Mick Wever Senior Developer at Finn.no
Hi, everyone. This is Matt Pfeil, Co-Founder of DataStax. I’m here with Mick Wever from Finn today. Mick, thank you for your time today; why don’t we kick things off by telling everyone what Finn does.
Hello! Yes, I work for a company called Finn, which is based in Norway. Finn is a classifieds website, Norway’s largest website in fact. We get 3.5 million visitors per week in a country of five million people. We deal with real estate, jobs, trading post (like ebay), vechicles, travel, and service, and we have a monopoly in most of those areas.
Sounds like you’ve been quite successful. How old is the company again? And how big is it in terms of employees?
The company started in early 2000. Today, we have 320 employees; about 120 of them are developers. Finn is a rather interesting company in that it comes from the newspaper corporation, Norway’s biggest media corporation; and in the late ’90s and near 2000, that corporation was wiling to cannibalize its own newspaper profits by starting this endeavor.
That seems like it was very forward-thinking, so that they cannibalize themselves rather than have somebody else do it. I applaud that effort.
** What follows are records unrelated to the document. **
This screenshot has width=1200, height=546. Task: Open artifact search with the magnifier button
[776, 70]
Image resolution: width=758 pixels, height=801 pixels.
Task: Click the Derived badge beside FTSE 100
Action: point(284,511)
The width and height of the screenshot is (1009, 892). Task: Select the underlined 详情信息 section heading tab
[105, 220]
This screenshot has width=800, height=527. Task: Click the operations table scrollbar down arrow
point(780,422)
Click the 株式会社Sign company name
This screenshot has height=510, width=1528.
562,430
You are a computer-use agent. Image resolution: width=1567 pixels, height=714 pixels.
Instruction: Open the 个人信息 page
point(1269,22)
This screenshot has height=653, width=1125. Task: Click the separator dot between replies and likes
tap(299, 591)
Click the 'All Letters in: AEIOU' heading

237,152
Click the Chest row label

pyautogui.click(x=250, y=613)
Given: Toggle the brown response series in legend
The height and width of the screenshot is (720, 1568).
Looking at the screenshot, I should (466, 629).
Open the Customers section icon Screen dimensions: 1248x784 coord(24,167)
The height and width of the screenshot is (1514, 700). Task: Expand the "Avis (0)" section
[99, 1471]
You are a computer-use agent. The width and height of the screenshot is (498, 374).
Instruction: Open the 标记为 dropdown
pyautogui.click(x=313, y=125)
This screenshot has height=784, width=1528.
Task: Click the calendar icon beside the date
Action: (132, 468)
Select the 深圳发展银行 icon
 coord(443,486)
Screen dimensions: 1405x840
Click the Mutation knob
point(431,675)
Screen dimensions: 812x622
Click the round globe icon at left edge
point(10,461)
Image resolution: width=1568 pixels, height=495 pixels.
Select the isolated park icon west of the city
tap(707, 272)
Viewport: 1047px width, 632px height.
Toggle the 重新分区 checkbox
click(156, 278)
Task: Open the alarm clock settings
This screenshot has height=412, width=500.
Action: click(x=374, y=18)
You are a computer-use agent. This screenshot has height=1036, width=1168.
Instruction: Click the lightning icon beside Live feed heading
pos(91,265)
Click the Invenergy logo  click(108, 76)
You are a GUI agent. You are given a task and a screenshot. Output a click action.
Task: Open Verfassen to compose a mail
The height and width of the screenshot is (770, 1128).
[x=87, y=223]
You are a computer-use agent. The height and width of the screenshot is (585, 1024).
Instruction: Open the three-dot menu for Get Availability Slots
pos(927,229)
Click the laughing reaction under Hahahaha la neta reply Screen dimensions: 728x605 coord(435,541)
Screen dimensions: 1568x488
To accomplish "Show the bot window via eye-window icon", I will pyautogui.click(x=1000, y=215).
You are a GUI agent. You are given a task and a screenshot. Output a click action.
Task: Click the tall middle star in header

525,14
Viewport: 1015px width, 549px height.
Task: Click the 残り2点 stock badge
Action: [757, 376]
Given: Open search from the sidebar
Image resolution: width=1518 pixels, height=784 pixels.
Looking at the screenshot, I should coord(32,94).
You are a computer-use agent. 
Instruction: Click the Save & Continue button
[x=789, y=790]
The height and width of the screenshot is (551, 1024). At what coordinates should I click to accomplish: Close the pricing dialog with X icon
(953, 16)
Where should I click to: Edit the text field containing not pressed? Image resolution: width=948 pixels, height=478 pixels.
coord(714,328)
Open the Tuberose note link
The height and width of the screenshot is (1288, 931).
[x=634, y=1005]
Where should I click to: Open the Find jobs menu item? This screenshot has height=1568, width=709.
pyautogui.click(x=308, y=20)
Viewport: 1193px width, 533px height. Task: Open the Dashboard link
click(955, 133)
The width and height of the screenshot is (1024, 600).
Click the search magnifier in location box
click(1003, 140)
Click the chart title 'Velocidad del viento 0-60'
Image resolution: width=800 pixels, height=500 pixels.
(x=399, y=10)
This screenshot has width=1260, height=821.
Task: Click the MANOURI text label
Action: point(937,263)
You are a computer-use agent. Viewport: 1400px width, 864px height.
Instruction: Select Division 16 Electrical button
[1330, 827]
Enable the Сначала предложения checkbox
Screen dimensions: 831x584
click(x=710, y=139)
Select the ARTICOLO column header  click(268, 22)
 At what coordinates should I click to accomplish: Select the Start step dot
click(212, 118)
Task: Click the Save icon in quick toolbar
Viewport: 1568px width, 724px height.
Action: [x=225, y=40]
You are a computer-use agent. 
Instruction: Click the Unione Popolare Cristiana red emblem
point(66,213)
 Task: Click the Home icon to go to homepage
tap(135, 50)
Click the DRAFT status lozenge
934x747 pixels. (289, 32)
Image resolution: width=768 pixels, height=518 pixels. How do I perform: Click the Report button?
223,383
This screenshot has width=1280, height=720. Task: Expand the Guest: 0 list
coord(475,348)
It’s quite a refreshing story, when you have a look at newspaper corporations around the world.
Absolutely. So, how are you guys using Cassandra today?
Today, we have four projects which use Cassandra: Vetting, My Last Searches, My Inbox, and Event Statistics. With Vetting, we analyze each listing as it comes in, on a number of different dimensions, trying to detect the probability of it being scam or irrelevant or offensive. That’s also backed by our customer center, which manually vets. We look at those ads which have been flagged, and we look at what scores they got in the process, and we can help speed up that process.
That sounds a little bit like fraud detection.
It is, yes. And because for each ad we have different dimensions of analysis, it’s a very two-dimensional schema. It’s fitted into Cassandra very well.
That makes a lot of sense. What were the other use cases in a little more detail?
The next project was My Last Searches. It’s very much like when you go to your profile page in Google and you have a look at what your searches were over the last few weeks or months; so we let users keep track of their searches. Again, this is very much a two-dimensional schema. Each row is the user, and we add a new column for every search that comes in.
That’s a great use case for time series right there.
Yes, and again, the TTL (Time To Live) feature of Cassandra works really well. We can say we’re only interested in collecting three or six months worth of searches; let the data disappear after that.
The next project is My Inbox. This project stores all of the emails that we send and receive. We actually keep a copy—we have our own inbox for users today. This is pretty much exactly the same use case that Cassandra was for when it was originally at Facebook.
Interesting. So, you’re using Cassandra as a message storer.
Very cool. Can you share any information about how big that is or how many messages you guys handle?
I don’t have those numbers on me, but, at the moment, it’s still in a beta; you have to go into your profile and enable yourself as a beta user. But we’ve many GBs of data already, and millions of users using it, so it’s getting there. And it’s fast; we’re still keeping all the data in Cassandra — we’re not actually keeping the blogs in a separate store; it hasn’t been a problem.
That’s good to know. Is it all text? Or can users actually submit pictures or files or something like that?
We don’t support attachments yet.
Okay. That’ll be an interesting thing to watch just because we’ve seen several other companies, such as Openwave, utilize Cassandra for email or message processing; so, that is a somewhat common use case. So that’s great to hear.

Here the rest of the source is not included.